AFA’s funding rhetoric is not totally out of sync with the statistics. “It has been observed that some of the aircraft which were scheduled for retirement is not going to happen as per plan due to budget constraints. For instance, F-16s and F-22s were earlier scheduled for retirement in 2025, but due to budget constraints coupled with delays in the F-35s deliveries, USAF is planning to fly these aircraft for another decade or so. There have also been recent reports that say the EC-37 program is underfunded. However, it is also known that the House Armed Services Committee (HASC) and the Senate Armed Services Committee (SASC) had increased funds for the program for four additional (EC-37B Compass) aircraft from the USAF ask in 2023,” says Sai. 

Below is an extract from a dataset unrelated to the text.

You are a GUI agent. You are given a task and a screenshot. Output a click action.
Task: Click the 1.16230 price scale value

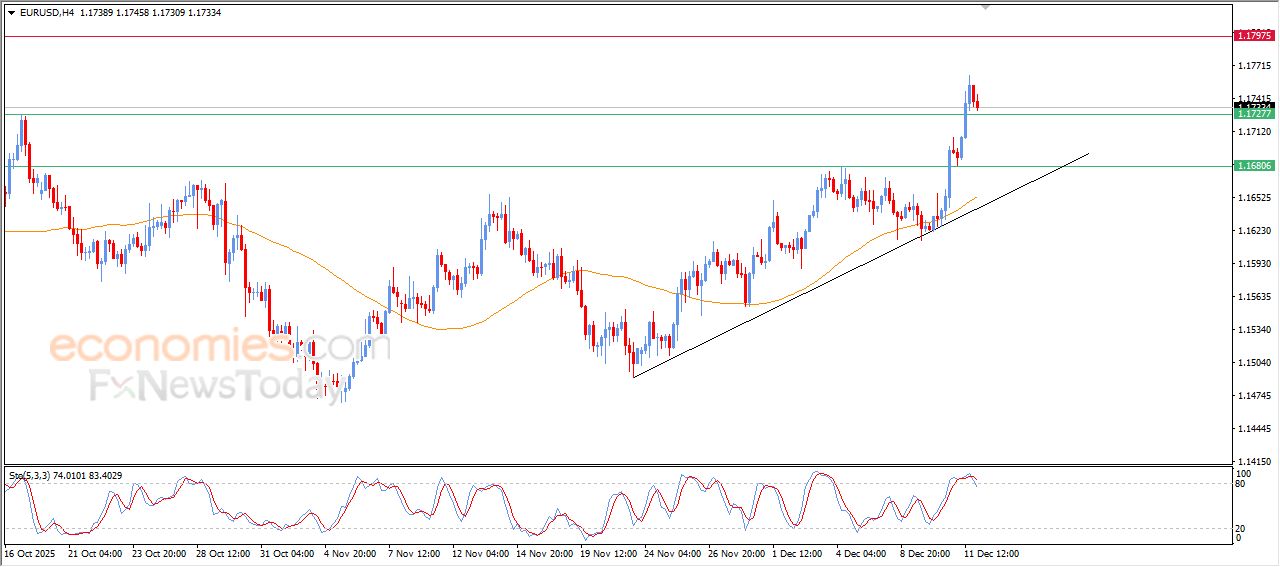(x=1254, y=231)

But the budgets have only increased in the past few years. “In addition, when we look at the budget allocation for the last five years, we can see a positive trend in the budget allocation for Air Force, and there has been a significant growth when compared to the Navy and the Army. The budget allocation for Air Force has increased from 33% in 2019 to 36% in 2023,” says Tushar.

Is China catching up fast?

The Chinese and the Russian Air and Space forces are catching up on technology, but neither the sophistication nor the numbers are enough to match USAF. 

“The USAF operates some of the most sophisticated combat aircraft in the world, such as F-22, F-35, and B-2. Whereas the Russian and Chinese Armed Forces have recently started inducting similar stealth aircraft such as Su-57 and J-20. The U.S. also has multiple programs for developing and procuring next-gen combat aircraft, such as the B-21 and NGAD, which will also supplement the existing fleet of modern aircraft over the coming years. The affinity for R&D and induction of technologically advanced aircraft, backed by the robust manufacturing ecosystem, is also expected to be a vital factor in determining the capabilities of the USAF in the near future. Additionally, the USAF inducted low observable aircraft into their service in the mid-1980s and has considerable operational experience. We believe that the technological gap between these forces will reduce over the next five years; however, we don’t see major changes in terms of operational capabilities among these countries,” says Tushar.